Cairo looks to labor unions to strengthen ties with Damascus .
(L to R) Jordan's Minister of Energy and Mineral Resources Hala Zawati, Egypt's Minister of Petroleum and Mineral Resources Tarek el-Molla, Lebanon's Energy Minister Raymond Ghajar and Syria's Minister of Oil and Mineral Resources Bassam Tohme give a joint press conference during their meeting, Amman, Jordan, Sept. 8, 2021.

Egypt, along with the UAE and other Arab states, has begun to test the possibilities of engagement with Syria. Syrian President Bashar al-Assad, once ostracized by Arab capitals, seems to have weathered the eleven year civil war. Many Arab countries believe that there needs to be an Arab counterweight to Iranian influence in Damascus.

Records provided:
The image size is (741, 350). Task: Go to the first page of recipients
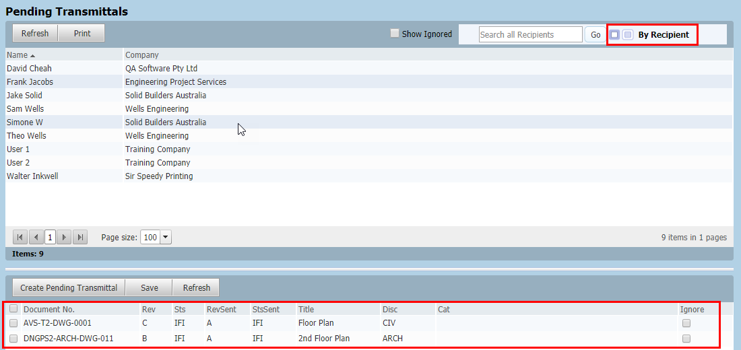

* * *

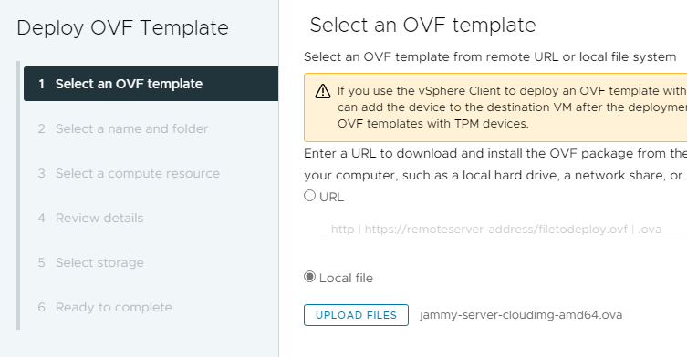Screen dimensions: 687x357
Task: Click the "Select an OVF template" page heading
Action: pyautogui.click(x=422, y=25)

Required actions:
A. In the excerpt about Egypt's ties with Syria, what do many Arab countries believe is needed in Damascus?
B. Write the next part of the article on Cairo's outreach to Damascus, picking up after its final sentence.

Written responses:
A. An Arab counterweight to Iranian influence.

B.
The US is opposed to any reconciliation with the Syrian government. Egypt is seeking “proper clearance” from the Biden administration so that it can supply natural gas to energy-starved Lebanon without exposing itself to sanctions targeting the Syrian government and its benefactors, Egyptian petroleum minister Tarek Al- Mulla told Al-Monitor during a visit to Washington last month. 

Cairo is also approaching Syria through labor unions. In fact, several Syrian labor union delegations visited Egypt over the past months.

On Dec. 24, a delegation from the Syrian Trade Union Confederation of Printing, Culture, Media and Education Workers visited Egypt.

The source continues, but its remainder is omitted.